Sunday, August 30, 2020

The Eye

 The Eye For Detail



   Turning the Eye for detail on myself has been harder that I thought it would be. Prime example was yesterday at our weekly Saturday parking lot open training. Deb, Kody and myself where the only ones there so we really got the chance to scrutinize our forms. These are always productive because what you think you are doing and what you are actually doing can sometimes be dramatically different. It also helps develop an ability to express your thought and questions in a way that bears fruit. So we plodded along, doing our best to help each other to the best of our abilities. Comments here, suggestions there, thoughts shared, gentle nudges when needed, praise when deserved.

   Then, luckily, as if sent by the Eye for Detail itself, Master Hayes floated mystically and silently around the corner on his crazy electric unicycle. We all silently cheered, now we didn't have to muddle our way through this quagmire on our own, we now have a Master guide. And the timing couldn't have been better. 

   We covered so much in such a short time, infinitely more productive than anything we would have ever accomplished alone. Now I can only speak for myself, so I will. My biggest two take aways are hips and grrr. Whatt? Let me explain. 

   Hung has always eluded me. I know the form but I have never "felt" the form, my power has always seemed to be misdirected, mistimed, just missed. Master Hayes took one look and corrected one little detail and POW, there it is. I was loading my strikes from a stationary spot my hip, not flowing with my hip ( seeing it makes more sense that typing it, sorry ). This would have probably eluded for who knows how long as my Eye for Detail was not seeing this one minor but incredibly important detail. Now the form finally feels powerful, snappy if you will. Thank you.
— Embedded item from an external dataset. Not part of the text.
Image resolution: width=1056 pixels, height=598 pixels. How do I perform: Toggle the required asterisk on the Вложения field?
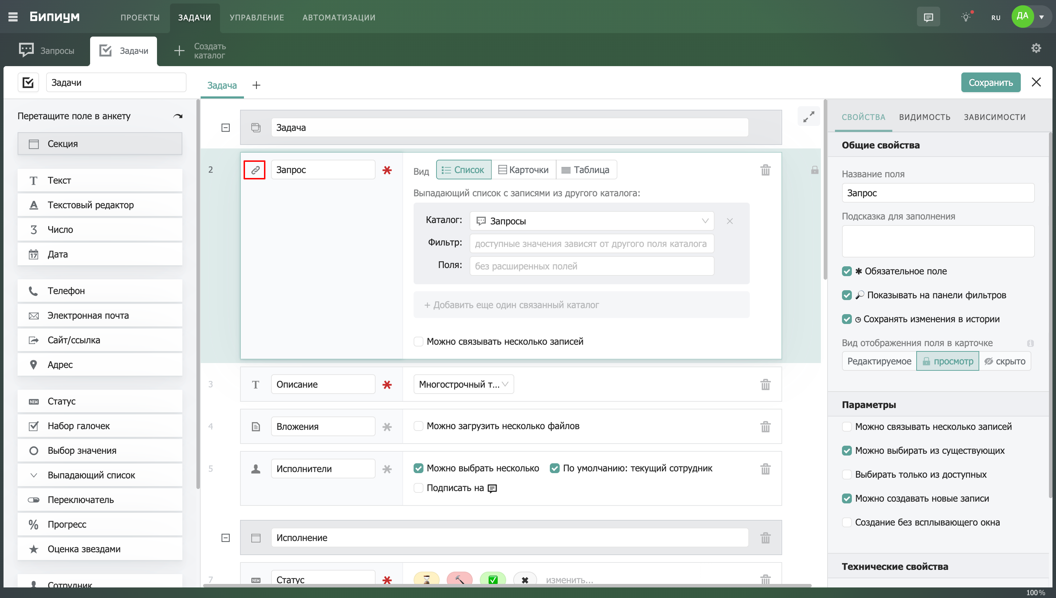pyautogui.click(x=387, y=427)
   The second was my Grrrr factor. We where covering a single section of Lau Gar and I noticed a slightly different movement in the way Master Hayes was delivering his Tiger Strikes. A slight variation on what I was doing but still it add "purpose" to the strike. That started the discussion about intent and what happens between strikes, blocks, stance changes, transitions. He was taking a block and reacting with an appropriate counter, with grrr added to make the counter count. I wasn't doing this. I was just moving from block to strike with no "shazzam" between the movements. My Eye for Detain was focused on the form, not the intent of the individual components.  I was completing the form without "seeing" the form. This made me think my Eye for Detail needs glasses. I am totally missing any Grrr factor in my moves. Not that I need to be over the top aggressive but I do need to make each strike/block/transition mean something, cause if it doesn't mean something, why is it there?

   Thank you Master Hayes, you have given me a smorgabord of info to process, time to feast on the offering.

   So much to do in so little time, going to stop typing for now and get practicing, thanks for reading.